Gibt es Alternativen zu Tierversuchen?

Ich fra­ge Micha­el Kuhl­mann, ob ich bei einem sei­ner Ver­su­che dabei sein kann. Auch hier bekom­me ich eine Absa­ge. Kuhl­mann sagt, er wür­de mir das ger­ne zei­gen, doch die Tra­cer ent­hiel­ten radio­ak­ti­ve Stof­fe. Des­halb dürf­ten nur spe­zi­ell unter­wie­se­ne Men­schen in das Labor.

Micha­el Kuhl­mann erzählt, er ver­su­che auch in der Fami­lie und im Bekann­ten­kreis offen mit sei­ner Arbeit umzu­ge­hen. Sei­ne Schwä­ge­rin, eine Vege­ta­rie­rin, rümp­fe oft die Nase. Er sagt dann, er ver­zich­te auf Tier­ver­su­che, wo es mög­lich sei. „Ich will Tie­re gar nicht töten“, sagt er. Für ihn ist das ein not­wen­di­ges Übel, um wis­sen­schaft­li­che Erkennt­nis­se zu gewinnen.
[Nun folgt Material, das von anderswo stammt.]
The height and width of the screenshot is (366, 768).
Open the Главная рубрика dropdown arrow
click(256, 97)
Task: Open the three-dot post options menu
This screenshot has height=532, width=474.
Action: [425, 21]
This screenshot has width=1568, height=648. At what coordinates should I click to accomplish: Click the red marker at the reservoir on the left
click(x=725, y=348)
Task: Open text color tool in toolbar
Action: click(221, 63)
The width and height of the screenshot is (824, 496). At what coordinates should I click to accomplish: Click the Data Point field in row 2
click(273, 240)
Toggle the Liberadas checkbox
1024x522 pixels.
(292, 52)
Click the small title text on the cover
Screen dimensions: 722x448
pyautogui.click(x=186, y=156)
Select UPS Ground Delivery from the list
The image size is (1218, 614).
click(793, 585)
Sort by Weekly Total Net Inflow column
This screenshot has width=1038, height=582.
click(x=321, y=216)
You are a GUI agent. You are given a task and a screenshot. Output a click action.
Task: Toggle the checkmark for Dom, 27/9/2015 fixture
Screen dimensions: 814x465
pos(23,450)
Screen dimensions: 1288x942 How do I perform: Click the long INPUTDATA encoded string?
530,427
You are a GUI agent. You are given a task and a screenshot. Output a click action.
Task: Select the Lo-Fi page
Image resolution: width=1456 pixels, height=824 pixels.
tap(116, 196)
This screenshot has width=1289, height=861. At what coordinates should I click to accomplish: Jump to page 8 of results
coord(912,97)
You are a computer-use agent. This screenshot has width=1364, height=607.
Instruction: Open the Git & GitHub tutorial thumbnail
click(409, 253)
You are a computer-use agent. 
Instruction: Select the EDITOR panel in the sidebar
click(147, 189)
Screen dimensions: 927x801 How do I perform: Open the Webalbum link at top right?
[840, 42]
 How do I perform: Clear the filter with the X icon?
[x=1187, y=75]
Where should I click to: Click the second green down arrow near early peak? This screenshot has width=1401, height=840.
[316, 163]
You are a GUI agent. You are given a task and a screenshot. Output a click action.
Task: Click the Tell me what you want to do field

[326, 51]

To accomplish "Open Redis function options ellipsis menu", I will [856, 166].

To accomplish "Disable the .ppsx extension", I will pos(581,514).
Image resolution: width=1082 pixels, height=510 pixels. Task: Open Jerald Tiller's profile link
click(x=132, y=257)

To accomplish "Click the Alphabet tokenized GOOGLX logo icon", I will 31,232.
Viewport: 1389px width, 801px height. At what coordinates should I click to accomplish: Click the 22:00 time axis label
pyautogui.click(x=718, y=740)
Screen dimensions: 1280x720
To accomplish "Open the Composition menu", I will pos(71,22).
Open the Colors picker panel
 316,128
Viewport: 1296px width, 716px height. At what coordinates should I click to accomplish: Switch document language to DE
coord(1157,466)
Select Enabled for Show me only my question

Der Ver­ein Ärz­te gegen Tier­ver­su­che lis­tet auf sei­ner Web­site Alter­na­ti­ven zu Tier­ver­su­chen auf: künst­li­che Mini-Orga­ne, Mul­ti-Organ-Chips, 3D-Bio-Dru­cke oder Com­pu­ter­si­mu­la­tio­nen. Der klas­si­sche Tier­ver­such sei wis­sen­schaft­lich ein „ver­al­te­tes Sys­tem“, schreibt der Verein. 

Micha­el Kuhl­mann bestrei­tet das. „Ganz ohne Tier­ver­su­che wird es nicht gehen“, sagt er. Als Grund­la­gen­for­scher kön­ne er nie sicher vor­aus­sa­gen, wie sei­ne Ver­su­che aus­ge­hen, zum Bei­spiel wie sich der Tra­cer im Kör­per der Maus ver­teilt. „Ein Orga­nis­mus ist immer wie­der eine Blackbox.“

Moralische Prüfkriterien

Es bleibt also ein Abwä­gen. Die Kern­fra­ge lau­tet: Ist das Leben von Men­schen und Tie­ren gleich viel wert? Oder ist es ethisch ver­tret­bar, zum Wohl des Men­schen an Tie­ren zu for­schen? Johann S. Ach ist Phi­lo­soph am Cen­trum für Bio­ethik der Uni Müns­ter und sei­ne The­se lau­tet: Es gibt kein Argu­ment dafür, dass Tie­re weni­ger wert sind als Men­schen. Tier­ver­su­che fin­det er zwar nicht grund­sätz­lich mora­lisch ver­werf­lich. Aber in ihrer Mehr­heit eben doch – auch an der Uni Müns­ter. Er emp­fiehlt ein wei­te­res Prüf­kri­te­ri­um: Wür­de man einen Ver­such, den man an einem Tier für gerecht­fer­tigt hält, auch am Men­schen durchführen?

Natür­lich stößt Ach damit auf Wider­stand an sei­ner Uni­ver­si­tät. Doch er ist auch Mit­glied der Tier­ver­suchs­kom­mis­si­on, die der Affen­for­scher Ste­fan Schlatt lei­tet. Mit dem strei­tet er sich manch­mal auf Büh­nen und Podi­en. Sie schät­zen sich trotz­dem gegen­sei­tig und sie wis­sen, dass der jeweils ande­re auch ein Stück recht hat. Sie machen genau das, was beim The­ma Tier­ver­su­che oft fehlt: Sie spre­chen miteinander.